The version with the mention can be downloaded directly from the Senate website (3HN5ZoB).
The topic is controversial and deserved careful reporting by Alexa Salomão, published in this Sheet on the 12th.
TMM presents two controversial propositions. The first is that the causal relationship between public spending and tax revenue is inverse. Spend first. Spending moves the economy, and revenue is a consequence of this movement.
The second proposition is that a State that finances itself by issuing debt that will be paid with its own currency does not go bankrupt. The reason is contractual. Upon maturity of the debt, the Central Bank, a state body, can always issue currency and buy back the debt.
The first proposition may be true. Its verification requires a careful econometric study to establish whether the causality is from expenses to income or vice versa. In general, in this type of exercise with macroeconomic data, causality is bilateral. The second proposition is correct and trivial (more details in my 5/3/2020 column).
The central issue, therefore, is not the monetary part of the theory. There are no major repairs here, nor are there any major new features. The theme is resource constraint. What is the inflationary risk of financing through monetary expansion of the public deficit?

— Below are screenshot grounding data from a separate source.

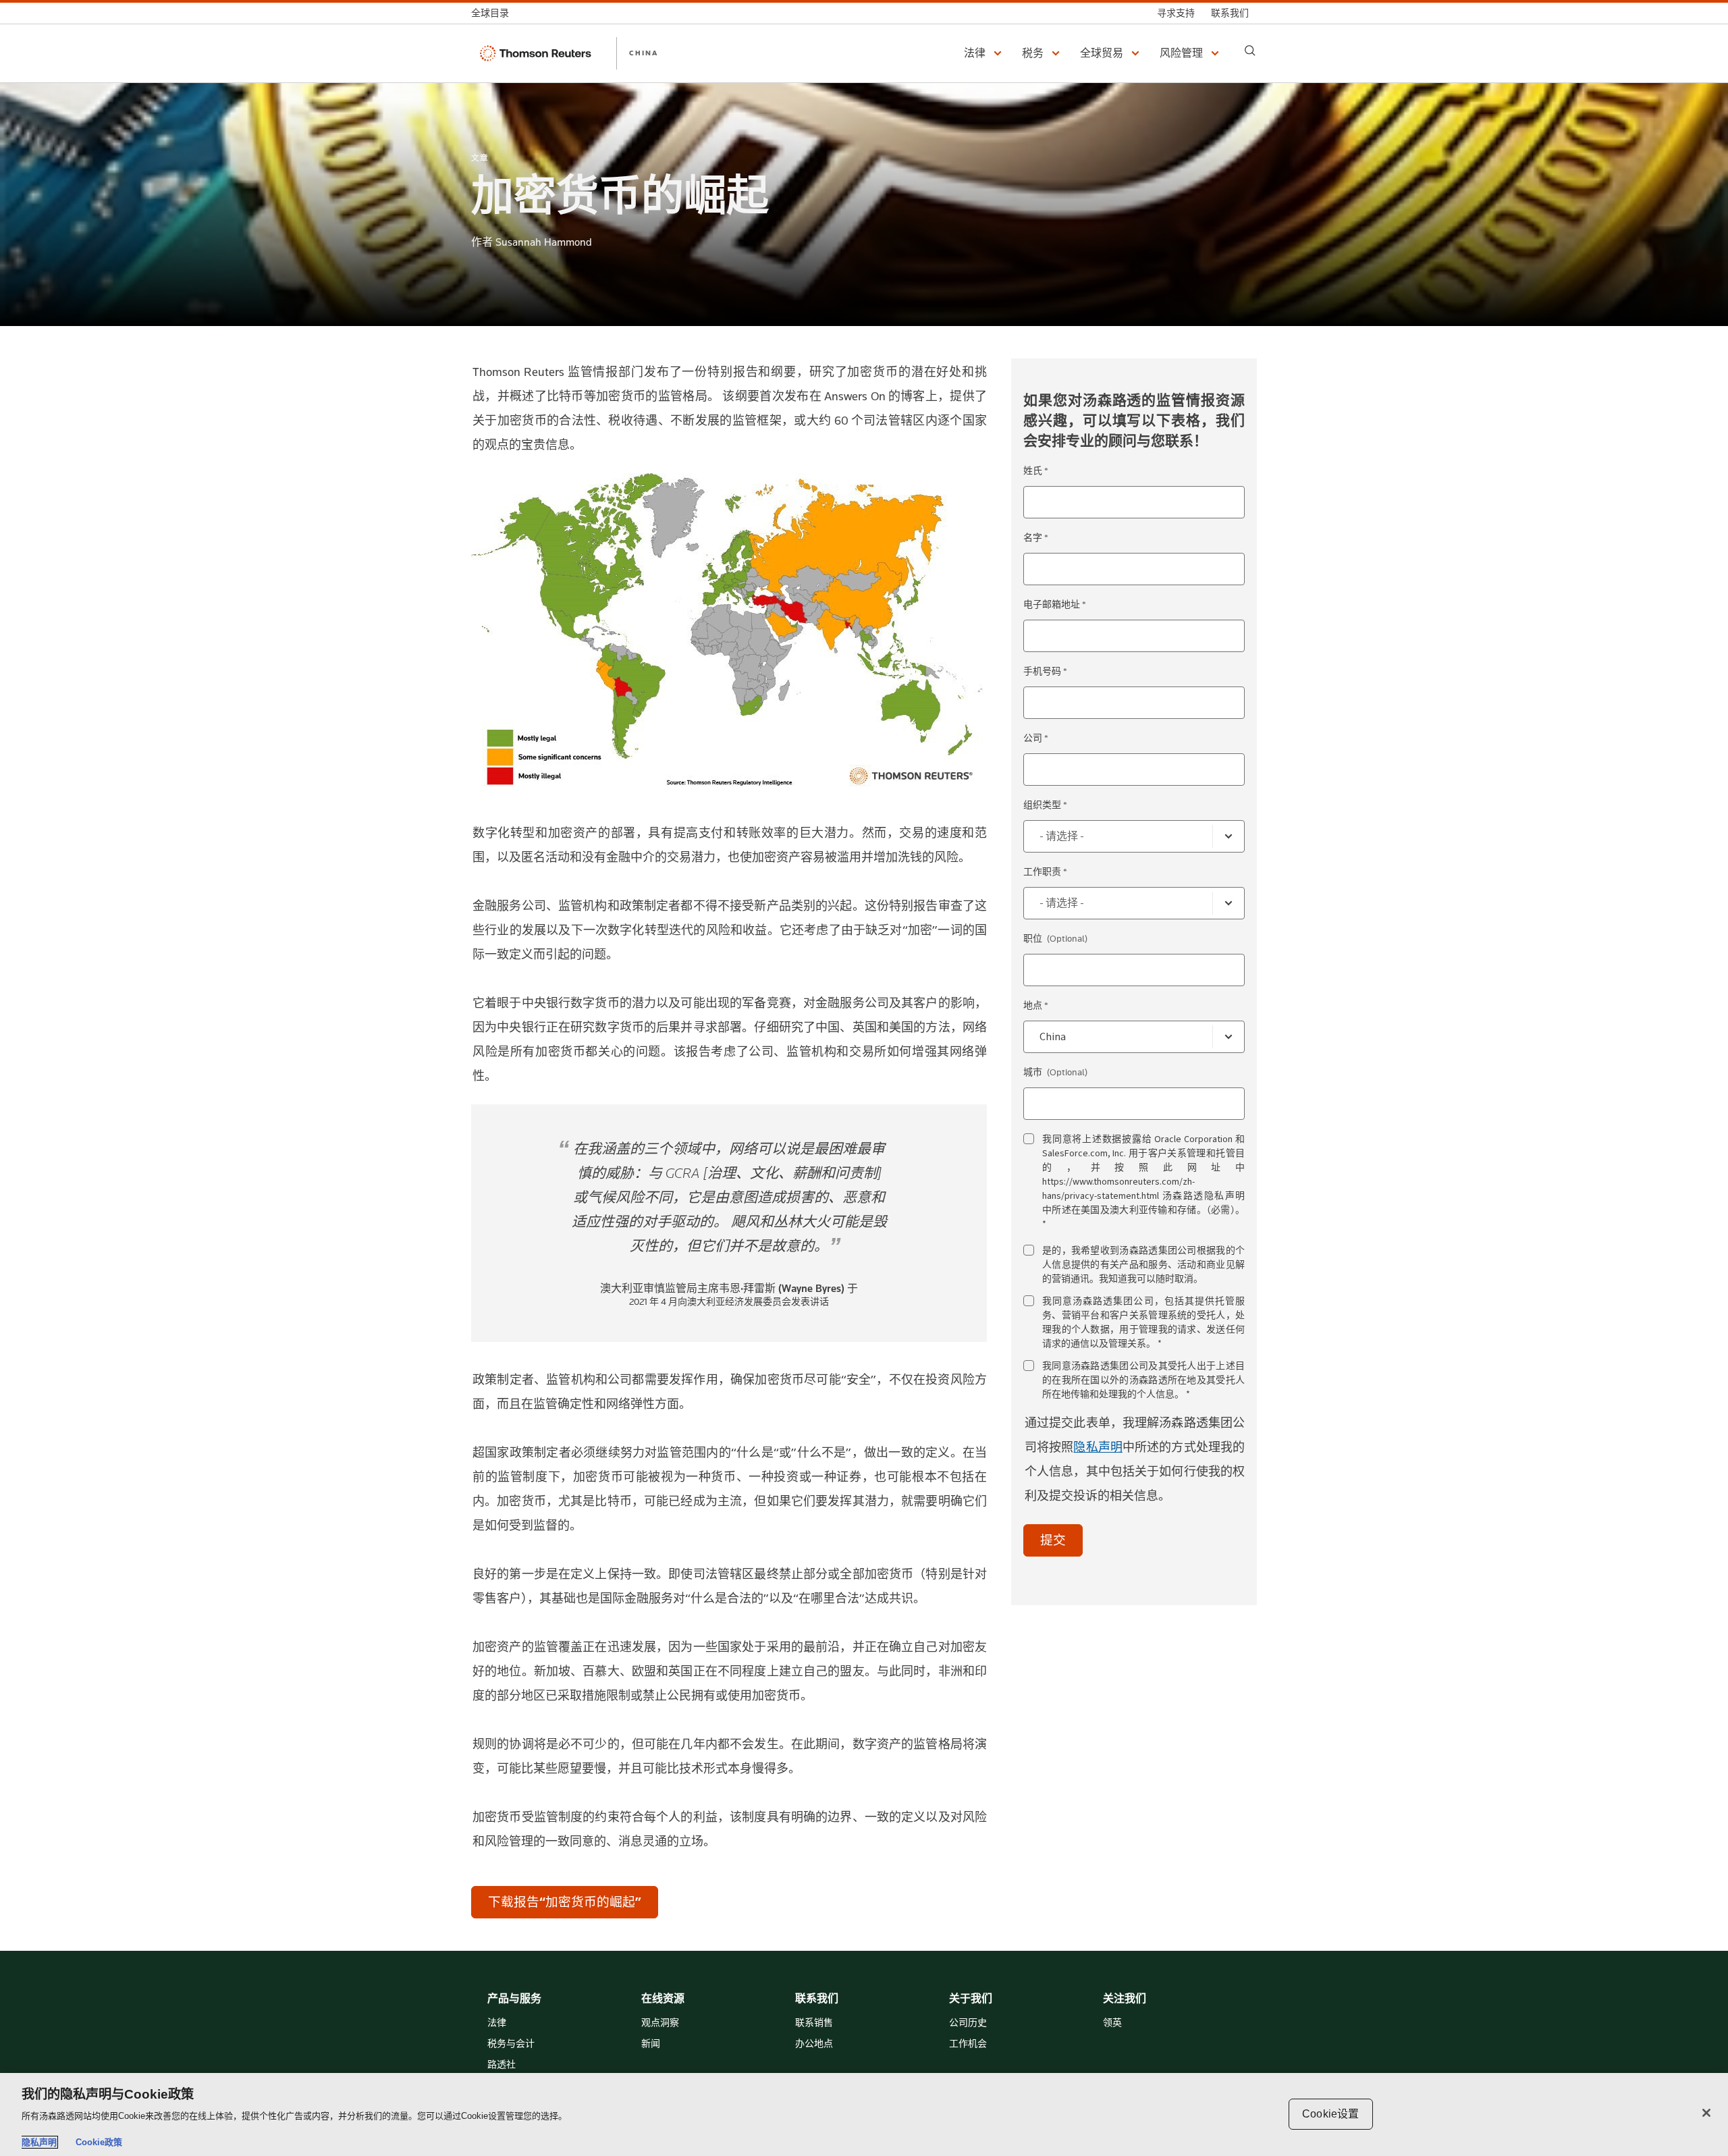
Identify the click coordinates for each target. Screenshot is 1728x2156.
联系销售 (814, 2023)
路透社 (501, 2065)
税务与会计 (511, 2044)
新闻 (650, 2044)
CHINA (643, 52)
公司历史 (968, 2023)
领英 (1112, 2023)
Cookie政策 (99, 2142)
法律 (496, 2023)
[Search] (1250, 50)
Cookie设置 (1330, 2114)
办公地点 (814, 2044)
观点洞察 (660, 2023)
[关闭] (1706, 2113)
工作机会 (968, 2044)
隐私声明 (1097, 1447)
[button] (985, 53)
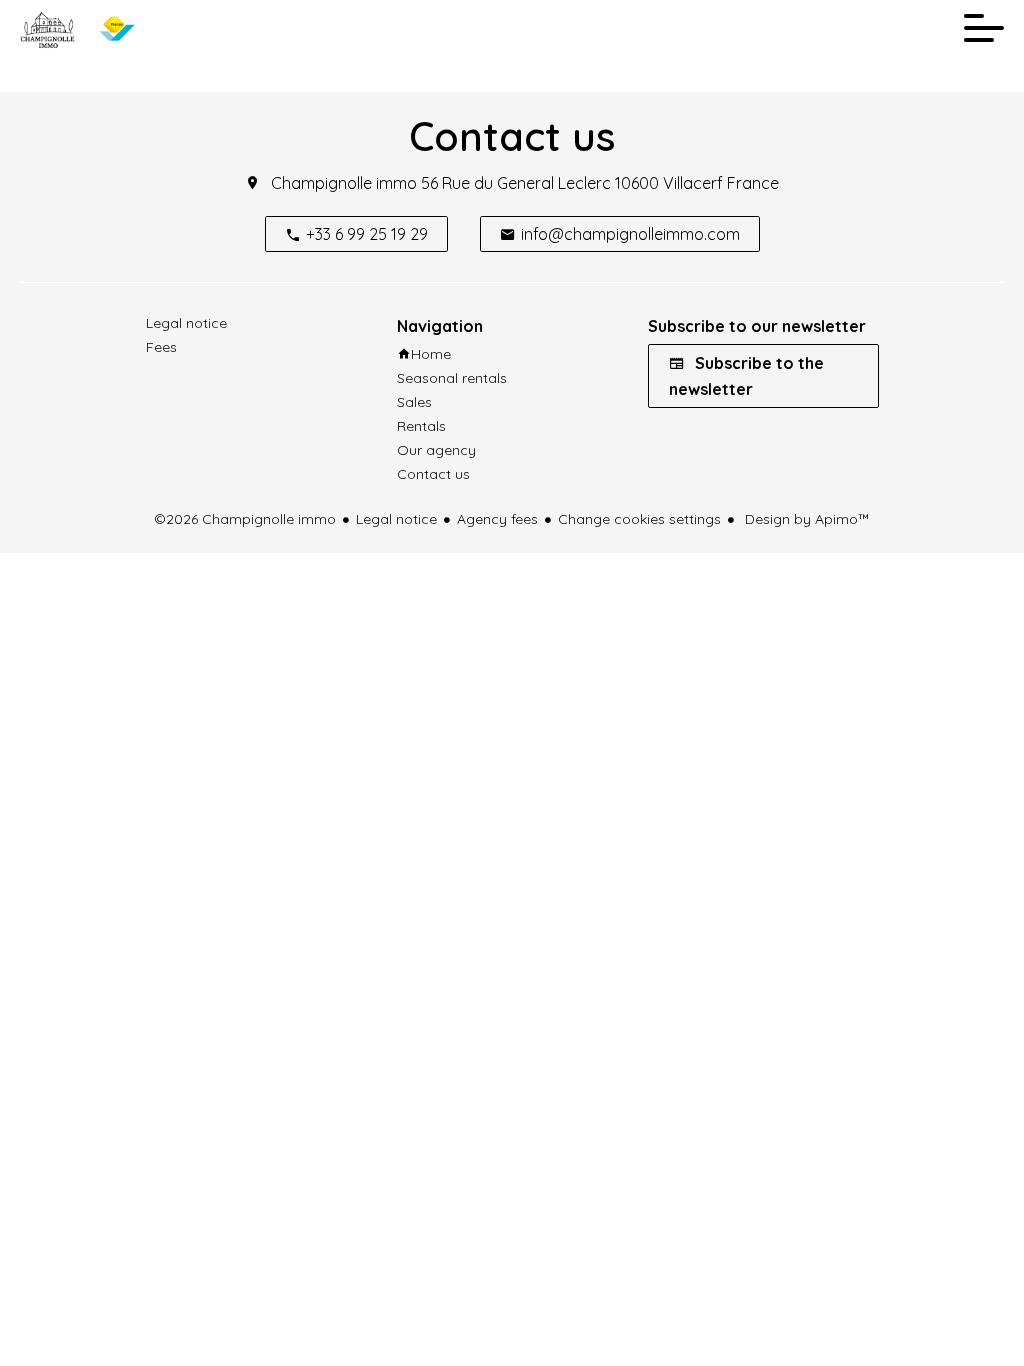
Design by (805, 519)
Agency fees (497, 519)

For this question, it is useful to follow the opinion’s argument: “It is worth remembering that, despite the recent improvement in the labor market, with the unemployment rate presenting a consistent downward trend, reaching 8.3% in November of this year, its level is far above what can be considered a situation of full employment. Although there is no consensus on what the unemployment rate would be when the economy is at full employment, even more conservative estimates point to values below 5%” .
Below is the major source of disagreement.
The table shows the evolution of the unemployment rate measured by the Continuous National Household Sample Survey (PnadC) by IBGE since 1996. As the PNADC began in 2012, the data were reconstructed by FGV Ibre from the Monthly Employment Survey ( PME) and the annual PNAD. The data for the fourth quarter of 2022, unemployment of 8%, is the FGV Ibre estimate.
The lowest value reached by the unemployment rate in the last 26 years was 6.7% in the 2nd quarter of 2014. Unemployment was below 8% from the 4th quarter of 2011 to the 1st quarter of 2015. All the evidence we have is that in that period the economic policy was unsustainable. In particular, during this period wages rose permanently above labor productivity and inflation was above the target, despite the damming of various administered prices, including fuel.
In other words, a full-time unemployment rate below 5% is, in Brazil, a fiction. The Brazilian economy is already operating at full load. The fiscal impulse promoted by the Transition PEC will make it very difficult for the Central Bank to bring inflation to the target.